Gravity

Gravity
D'Alfonso Cuarón (ÉU-GB, 1h30) avec Sandra Bullock, George Clooney...

En propulsant le spectateur en apesanteur aux côtés d’une femme perdue dans l’immensité sidérale, Alfonso Cuarón ne réussit pas seulement une révolution technique, mais donne aussi une définition nouvelle de ce qu’est un film d’auteur. Et marque une date dans l’Histoire du cinéma. Christophe Chabert

Le silence, la Terre, et un panoramique excessivement lent, comme si la caméra elle-même flottait dans l’espace. On distingue ensuite une silhouette lointaine dans un scaphandre, tournant autour d’une station spatiale arrimée au satellite Hubble, en cours de réparation. Mission de routine pour ces astronautes américains ; l’un, Matt Kowalsky, chevronné et effectuant sa dernière sortie — un Georges Clooney égal à lui-même, c’est-à-dire dans un professionnalisme hawksien et une décontraction absolue — l’autre, Ryan Stone, passant pour la première fois du laboratoire aux travaux pratiques dans l’immensité spatiale — Sandra Bullock, fabuleuse, transmuée par un rôle qui la pousse vers une gamme complète d’émotions.

COURT EXERCICE: Recopiez mot pour mot le passage de la critique du film Gravity qui commence à « Le silence, la » et se termine à « gamme complète d’émotions. ». Vous n'avez pas besoin du matériel fourni pour faire ce travail.

DONNÉES SOURCES:
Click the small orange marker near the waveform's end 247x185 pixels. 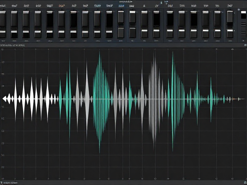coord(233,99)
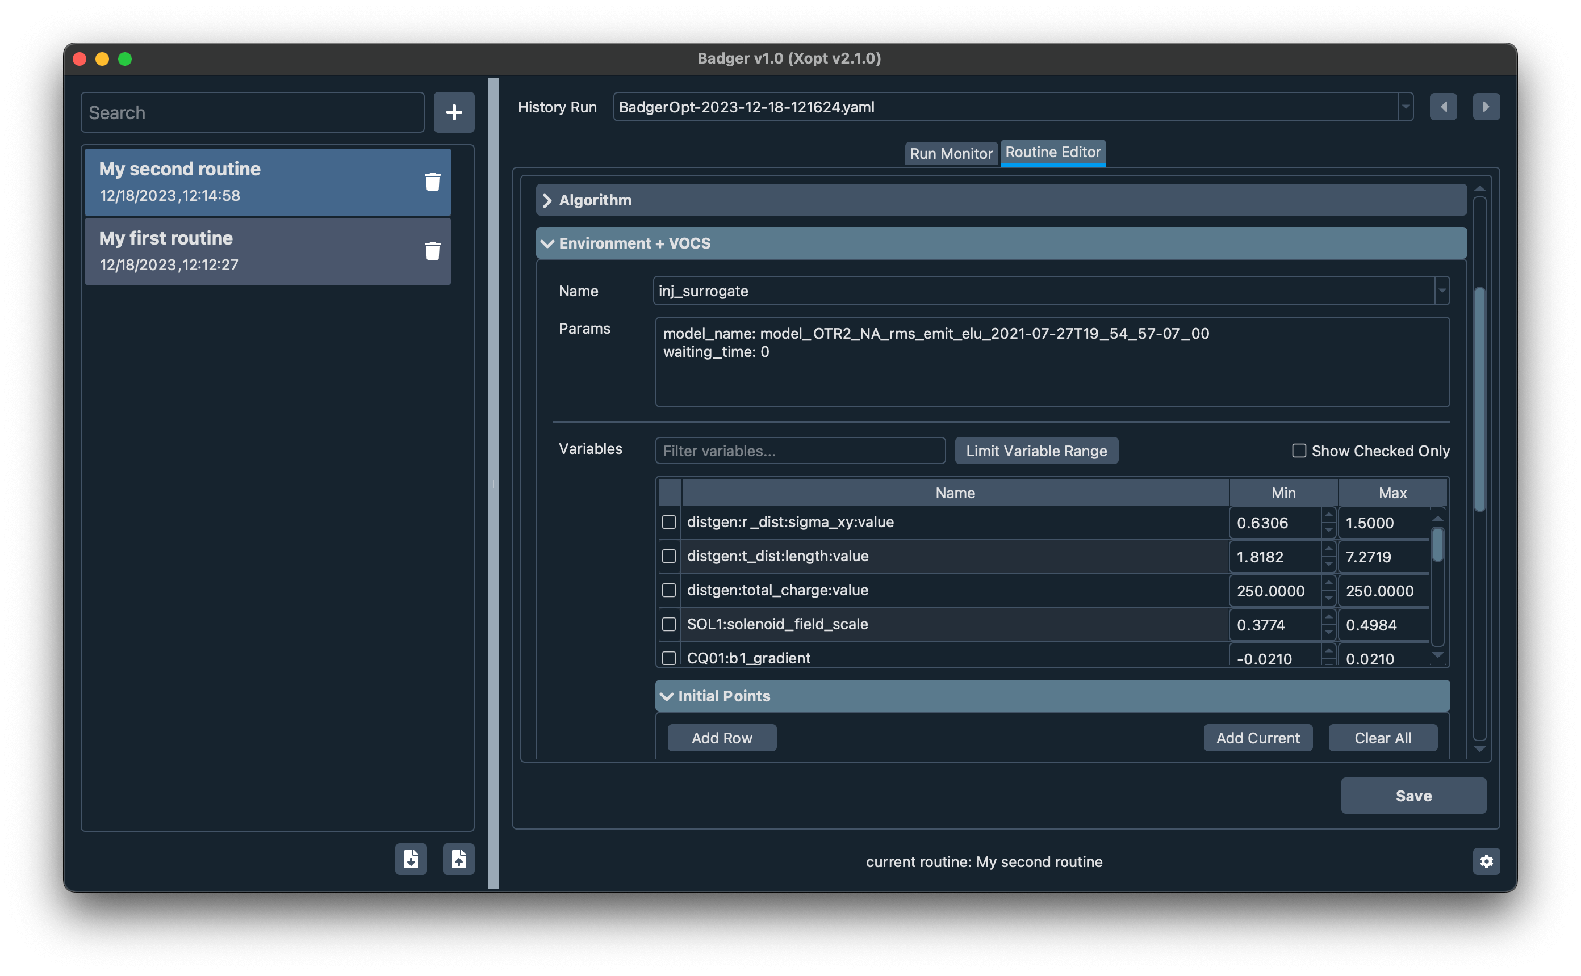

RÉPONSE ATTENDUE:
Le silence, la Terre, et un panoramique excessivement lent, comme si la caméra elle-même flottait dans l’espace. On distingue ensuite une silhouette lointaine dans un scaphandre, tournant autour d’une station spatiale arrimée au satellite Hubble, en cours de réparation. Mission de routine pour ces astronautes américains ; l’un, Matt Kowalsky, chevronné et effectuant sa dernière sortie — un Georges Clooney égal à lui-même, c’est-à-dire dans un professionnalisme hawksien et une décontraction absolue — l’autre, Ryan Stone, passant pour la première fois du laboratoire aux travaux pratiques dans l’immensité spatiale — Sandra Bullock, fabuleuse, transmuée par un rôle qui la pousse vers une gamme complète d’émotions.